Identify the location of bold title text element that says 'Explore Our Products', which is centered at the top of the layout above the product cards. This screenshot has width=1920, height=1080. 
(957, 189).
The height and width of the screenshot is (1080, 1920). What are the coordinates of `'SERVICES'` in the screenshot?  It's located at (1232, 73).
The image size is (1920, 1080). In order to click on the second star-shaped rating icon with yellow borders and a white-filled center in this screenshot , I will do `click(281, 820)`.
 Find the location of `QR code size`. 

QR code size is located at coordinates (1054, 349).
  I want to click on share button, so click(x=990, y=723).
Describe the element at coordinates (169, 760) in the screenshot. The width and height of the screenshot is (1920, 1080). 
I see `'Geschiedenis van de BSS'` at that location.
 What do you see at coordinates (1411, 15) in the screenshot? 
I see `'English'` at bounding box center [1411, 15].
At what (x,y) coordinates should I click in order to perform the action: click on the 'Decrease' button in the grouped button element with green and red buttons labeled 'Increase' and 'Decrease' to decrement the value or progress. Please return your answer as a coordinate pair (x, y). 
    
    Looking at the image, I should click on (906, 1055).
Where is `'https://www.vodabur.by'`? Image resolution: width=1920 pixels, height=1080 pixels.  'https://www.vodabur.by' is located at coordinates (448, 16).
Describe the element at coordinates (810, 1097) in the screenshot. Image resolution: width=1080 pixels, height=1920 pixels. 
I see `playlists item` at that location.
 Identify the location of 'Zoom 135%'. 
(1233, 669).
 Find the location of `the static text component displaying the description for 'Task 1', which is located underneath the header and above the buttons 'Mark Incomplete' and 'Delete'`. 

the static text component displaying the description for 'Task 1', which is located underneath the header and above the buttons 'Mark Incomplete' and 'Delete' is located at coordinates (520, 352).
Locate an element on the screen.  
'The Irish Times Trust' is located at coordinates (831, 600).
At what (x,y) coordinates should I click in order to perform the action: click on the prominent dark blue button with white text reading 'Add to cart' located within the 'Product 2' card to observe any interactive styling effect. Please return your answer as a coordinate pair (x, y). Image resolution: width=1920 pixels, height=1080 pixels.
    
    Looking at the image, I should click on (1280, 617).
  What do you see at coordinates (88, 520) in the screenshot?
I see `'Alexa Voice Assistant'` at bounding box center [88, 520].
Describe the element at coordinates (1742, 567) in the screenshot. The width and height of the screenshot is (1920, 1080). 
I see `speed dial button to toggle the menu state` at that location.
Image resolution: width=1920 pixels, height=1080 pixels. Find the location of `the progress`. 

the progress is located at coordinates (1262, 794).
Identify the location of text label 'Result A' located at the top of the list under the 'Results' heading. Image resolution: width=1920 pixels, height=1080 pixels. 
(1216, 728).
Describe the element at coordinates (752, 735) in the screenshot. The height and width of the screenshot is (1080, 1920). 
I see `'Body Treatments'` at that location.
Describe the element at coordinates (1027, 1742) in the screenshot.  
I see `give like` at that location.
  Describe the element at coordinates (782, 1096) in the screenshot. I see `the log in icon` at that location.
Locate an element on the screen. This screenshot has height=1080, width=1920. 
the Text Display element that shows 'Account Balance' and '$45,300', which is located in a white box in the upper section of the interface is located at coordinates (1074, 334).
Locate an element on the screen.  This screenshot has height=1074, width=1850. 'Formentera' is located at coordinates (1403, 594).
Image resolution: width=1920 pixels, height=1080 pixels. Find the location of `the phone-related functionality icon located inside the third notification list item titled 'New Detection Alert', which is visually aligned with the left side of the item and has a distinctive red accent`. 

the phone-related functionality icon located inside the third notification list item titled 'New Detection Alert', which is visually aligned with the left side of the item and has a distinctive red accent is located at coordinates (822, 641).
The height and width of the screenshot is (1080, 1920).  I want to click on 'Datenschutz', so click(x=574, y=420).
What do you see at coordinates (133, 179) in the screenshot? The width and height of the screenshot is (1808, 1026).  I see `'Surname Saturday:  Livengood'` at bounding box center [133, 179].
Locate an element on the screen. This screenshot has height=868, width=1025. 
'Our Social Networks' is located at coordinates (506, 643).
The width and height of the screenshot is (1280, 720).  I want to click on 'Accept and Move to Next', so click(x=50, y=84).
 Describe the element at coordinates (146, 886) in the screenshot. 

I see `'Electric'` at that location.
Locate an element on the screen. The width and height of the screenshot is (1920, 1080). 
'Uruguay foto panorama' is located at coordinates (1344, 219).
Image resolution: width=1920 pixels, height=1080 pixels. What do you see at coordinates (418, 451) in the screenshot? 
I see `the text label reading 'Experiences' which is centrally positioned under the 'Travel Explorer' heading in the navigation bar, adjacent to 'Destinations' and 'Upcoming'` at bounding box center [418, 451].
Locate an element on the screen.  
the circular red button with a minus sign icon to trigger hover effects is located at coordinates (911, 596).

----

Esercizio proposto:
Puoi riportare alla lettera le righe dei dati sopra, da quella che contiene "I want to click on share" fino a quella che contiene "coordinates (520, 352).", entrambe incluse?

La soluzione:
  I want to click on share button, so click(x=990, y=723).
Describe the element at coordinates (169, 760) in the screenshot. The width and height of the screenshot is (1920, 1080). 
I see `'Geschiedenis van de BSS'` at that location.
 What do you see at coordinates (1411, 15) in the screenshot? 
I see `'English'` at bounding box center [1411, 15].
At what (x,y) coordinates should I click in order to perform the action: click on the 'Decrease' button in the grouped button element with green and red buttons labeled 'Increase' and 'Decrease' to decrement the value or progress. Please return your answer as a coordinate pair (x, y). 
    
    Looking at the image, I should click on (906, 1055).
Where is `'https://www.vodabur.by'`? Image resolution: width=1920 pixels, height=1080 pixels.  'https://www.vodabur.by' is located at coordinates (448, 16).
Describe the element at coordinates (810, 1097) in the screenshot. Image resolution: width=1080 pixels, height=1920 pixels. 
I see `playlists item` at that location.
 Identify the location of 'Zoom 135%'. 
(1233, 669).
 Find the location of `the static text component displaying the description for 'Task 1', which is located underneath the header and above the buttons 'Mark Incomplete' and 'Delete'`. 

the static text component displaying the description for 'Task 1', which is located underneath the header and above the buttons 'Mark Incomplete' and 'Delete' is located at coordinates (520, 352).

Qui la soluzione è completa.